**Exercises to complete**
(A) Answer these questions from the blog post on the police complaint process, one answer per line, marked (i), (ii), (iii):
(i) How many police stations around South Florida were tested?
(ii) What police abuse watchdog group carried out the hidden camera test?
(iii) Which police department is Sergeant Peter Schumanich from?
(B) Write out the part of the blog post on the police complaint process that opens with the words containing "officer: Well, you" and closes with "a legitimate complaint.".

**Selected extract**
# # #
Sunday, March 05, 2006

Police complaint process

What's the deal with police who discourage reporting complaints that everyone (like Rumpole and David Feige) is talking about. The news reports:
[O]n occasion, a police officer and a member of the public they serve don't see eye to eye, and the citizen feels a need to complain. In many departments around the country, the process starts out simply: a person just requests a complaint form.

Police departments around the country, like here in Tallahassee, give citizens police complaint forms all the time, no questions asked. But walk into a police station in South Florida, trying to find out how to file a complaint, and watch what happens.

CBS4 News found that, in police departments across Miami-Dade and Broward Counties, large and small, it was virtually impossible to walk in the door, and walk out with a complaint form.

The I-Team conducted an extensive hidden camera test, carried out by a police abuse watchdog group called the Police Complaint Center. Remarkably, of 38 different police stations tested around South Florida, all but three had no police complaint forms.
The transcripts of these encounters are crazy!
Lauderhill P.D.
tester: Yeah, I wanted to find out how to file a complaint against an officer. I just want to find out how you do it. Do you guys have a form or something that I could take with me.
officer: Well, you got to tell me first, and then I got to hear what's going on. You've got to tell me what the complaint is.
tester: Do you have a complaint form that I can, like, fill out or something like that?
officer: Might not be a legitimate complaint.
tester: Who decides that?
officer: I'm trying to help you.
tester: Like, if there's a form, why can't I just take it and leave, right?
officer: No, you don't leave with forms. You tell me what happened, and then I help you from there. Do you have I-D on?
tester: Why?
officer: You know what? You need to leave.
tester: Why?
officer: I'm going to tell you one more time, because I can't do this anymore with you, okay. You're refusing to tell me what you want to do, okay. You're refusing to tell me who's involved, where it happened, what transpired. You'e not cooperating iwth me one bit.
tester: I was just asking if you guys have a complaint form, like if there's some way for me --
officer: Out of my way.
tester: To contact Internal Affairs.
officer: You can do whatever the hell you want. It's a free country.
man" You're cursing at me.
officer: Where do you live? Where do you live? You have to tell me where you live, what your name is, or anything like that.
tester: For a complaint? I mean, like, if I have --
officer: Are you on medications?
tester: Why would you ask me something like that?
officer: Because you're not answering any of my questions.
tester: Am I on medications?
officer: I asked you. It's a free country. I can ask you that.
tester: Okay, you're right.
officer: So you're not going to tell me who you are, you're not going to tell me what the problem is.You're not going to identify yourself.
tester: All I asked you was, like, how do I contact --
officer: You said you have a complaint. You say my officers are acting in an inappropriate manner.
officer: So leave now. Leave now. Leave now.
tester: I'm not doing anything wrong.
officer: Neither am I. It's a free country.
officer: I'm not in your face. I'm standing on the sidewalk. It's a free country. One more step forward, and you'll see what happens. Take one more step forward.
Apparently, the officer had his hand on his gun when he makes that last statement. What did the officer do when he realized that his apparent threats would air? He sued the station, as Feige noted. Check out the video. Sergeant Peter Schumanich, of the Lauderhill Police Department, follows the entirely polite guy out of the station. He berates him, tries to intimidate him, and puts his hand on a gun. All the tester was doing was trying to do was get a form!

I am outraged that there have not been massive comments from other officers deriding this guy. How can such behavior be tolerated in a free society? The officer keeps trying to couch the encounter in terms of his 'right' to follow the guy into a sidewalk, his right to say what he wants, and his right to be free from an invasion of his privacy by the newsmedia. That doesn't sound right to me. The officer's rights cannot infringe on other citizen's rights to petition the government for a redress of grievances.
# # #
**Data**
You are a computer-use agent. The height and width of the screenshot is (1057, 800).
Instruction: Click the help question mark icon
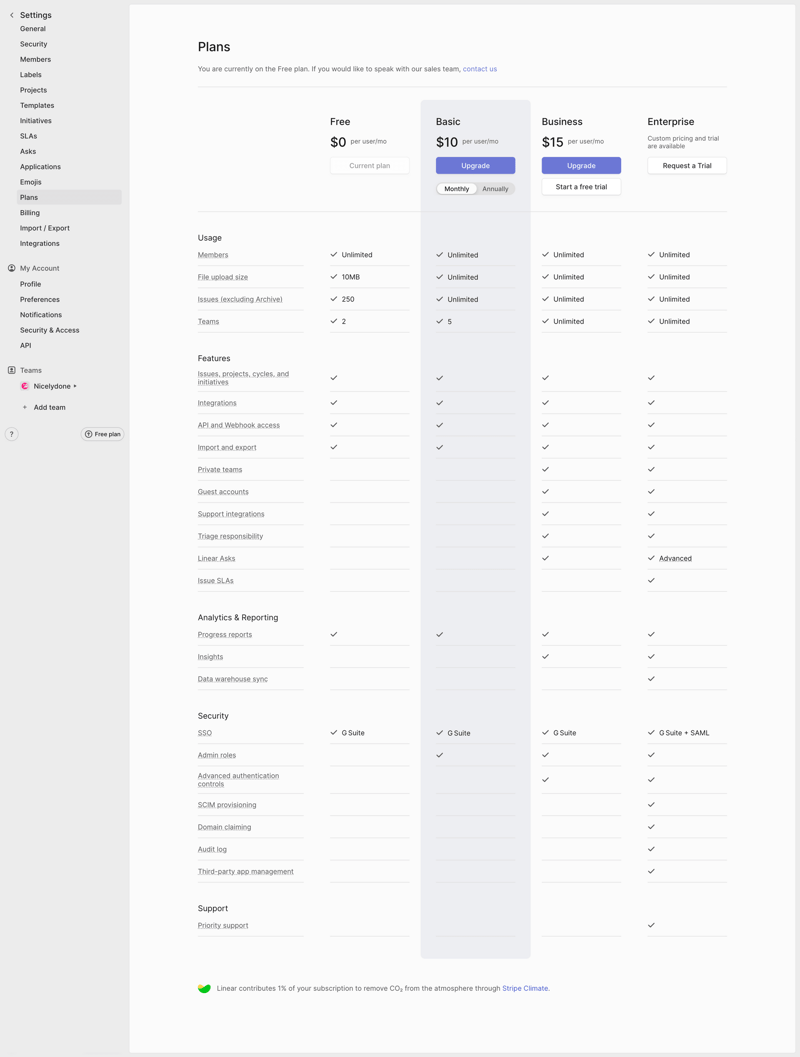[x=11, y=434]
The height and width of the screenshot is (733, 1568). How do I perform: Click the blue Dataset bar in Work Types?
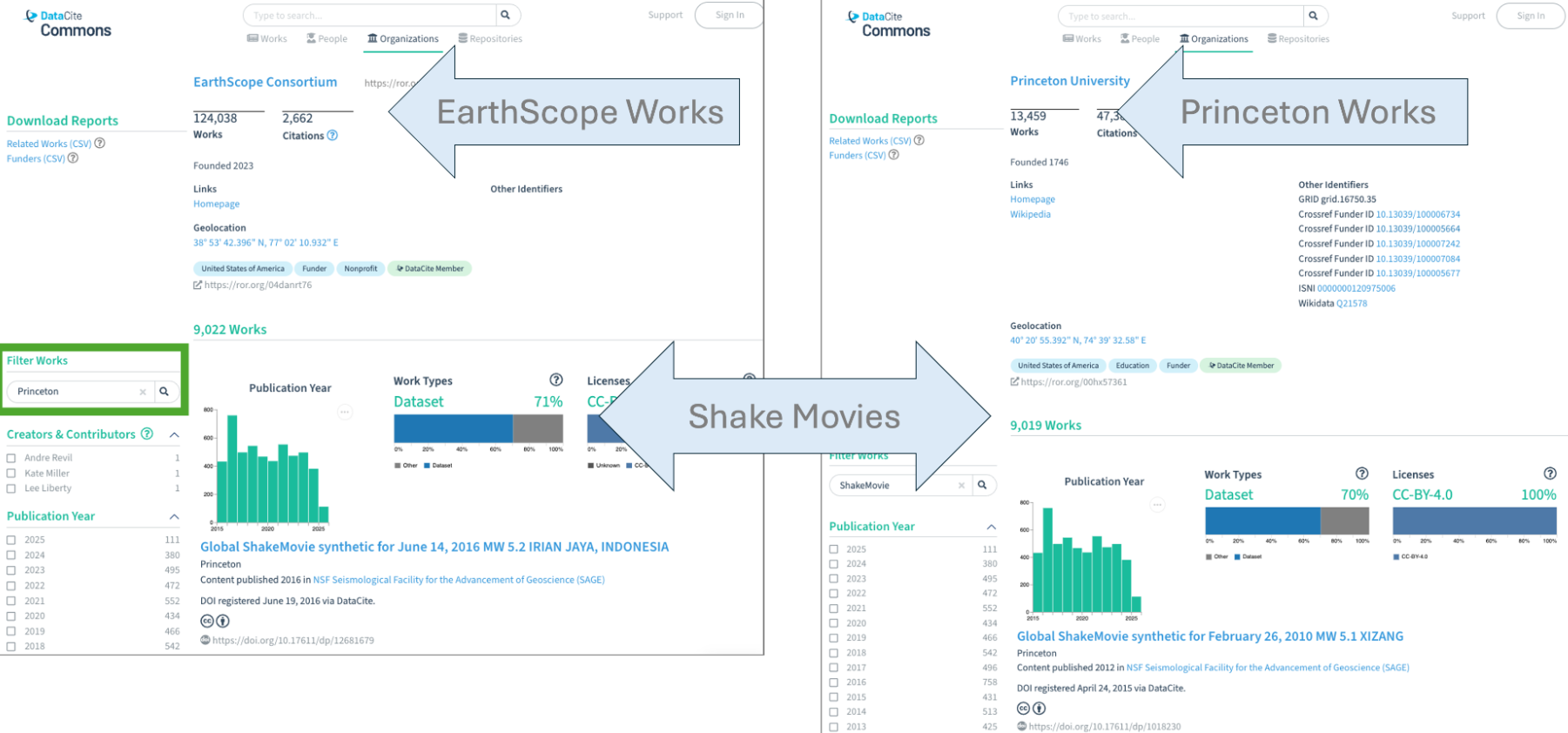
# # #
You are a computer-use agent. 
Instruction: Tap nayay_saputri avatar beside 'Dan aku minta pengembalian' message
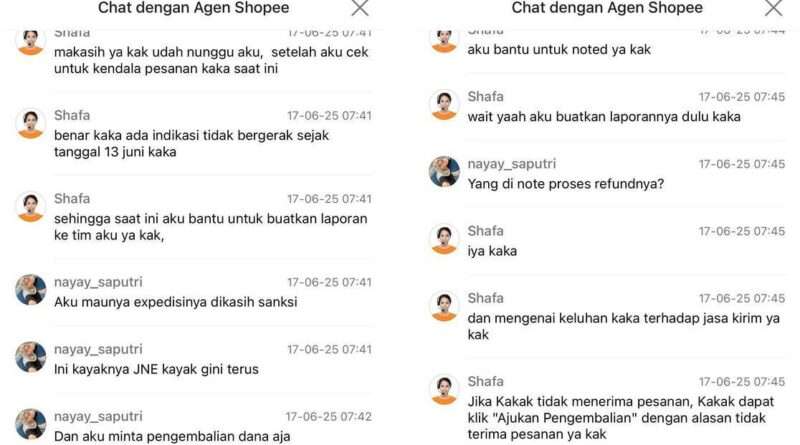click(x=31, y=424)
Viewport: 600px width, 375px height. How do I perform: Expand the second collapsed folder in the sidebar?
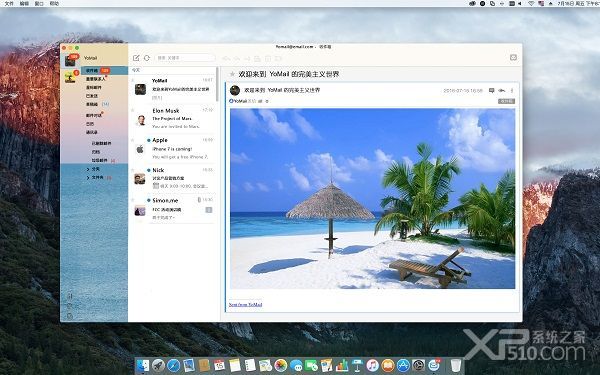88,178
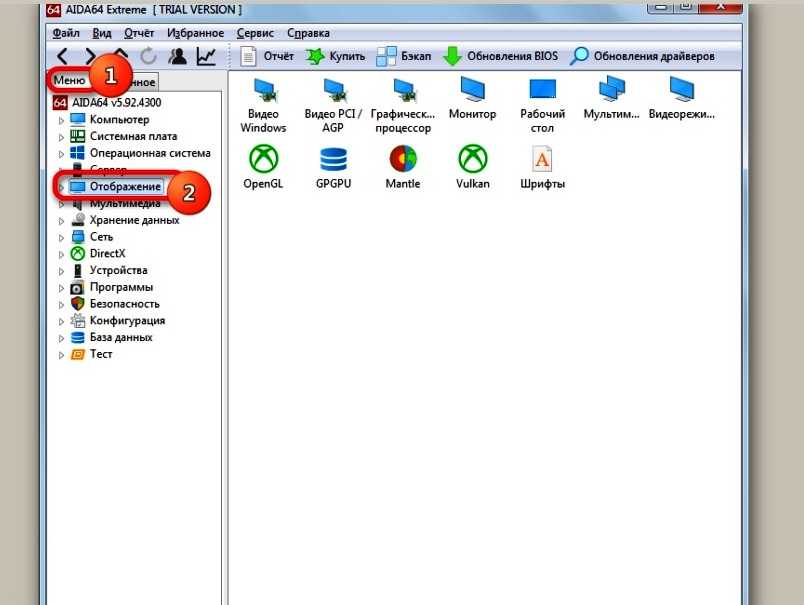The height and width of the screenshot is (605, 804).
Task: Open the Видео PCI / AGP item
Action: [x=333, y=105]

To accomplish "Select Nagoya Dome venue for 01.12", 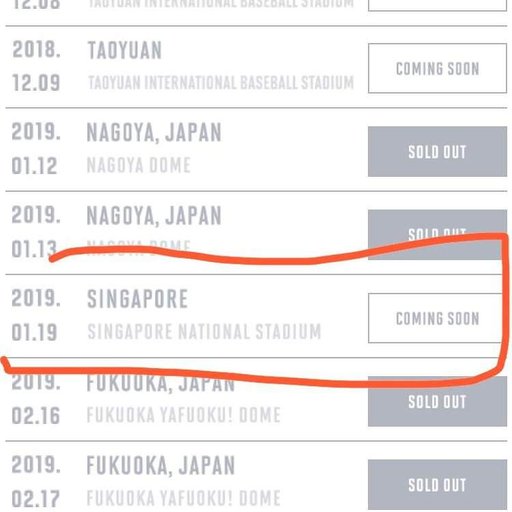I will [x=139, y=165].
# # #
**Answer section**
(A)
(i) 38
(ii) The Police Complaint Center
(iii) The Lauderhill Police Department

(B)
officer: Well, you got to tell me first, and then I got to hear what's going on. You've got to tell me what the complaint is.
tester: Do you have a complaint form that I can, like, fill out or something like that?
officer: Might not be a legitimate complaint.